Stormy debates are expected at next week’s Rabbinical Assembly 79th annual convention in Los Angeles, which will take up the question of the ordination of women as rabbis within the Conservative movement. Some observers had been under the impression that delegates to the RA convention would vote on the issue. However, the situation was clarified this week by Rabbi Wolfe Kelman, executive director of the RA.
According to Kelman, the 1977 resolution establishing the Commission for the Study of the Ordination at Women a Rabbis stated only that the delegates to the 1979 convention were to receive the Commission’s report. It would be unnecessary for RA members to vote on the report, Kelman said, since the RA does not have the power to ordain rabbis. After discussing the report, the delegates will refer it to the faculty of the Jewish Theological Seminary of America (JTS).

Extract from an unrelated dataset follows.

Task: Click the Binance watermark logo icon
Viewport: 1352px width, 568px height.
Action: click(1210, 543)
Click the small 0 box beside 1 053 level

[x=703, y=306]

Upon creating the Commission, Dr. Gerson Cohen, Chancellor of the JTS committed himself to personally backing the Commission’s findings before the members of the Seminary faculty. But as Kelman explained, the final decision of whether or not to accept the Commission’s findings will be the “sole prerogative of the faculty.
Meanwhile, Rabbi David Weiss Halivni, Professor in Rabbinics at the JTS, pointed out that he continues to remain opposed to the ordination women, by way of pointing out that an ambiguity in an earlier report made it appear that he had been opposed in the past but had changed his stance.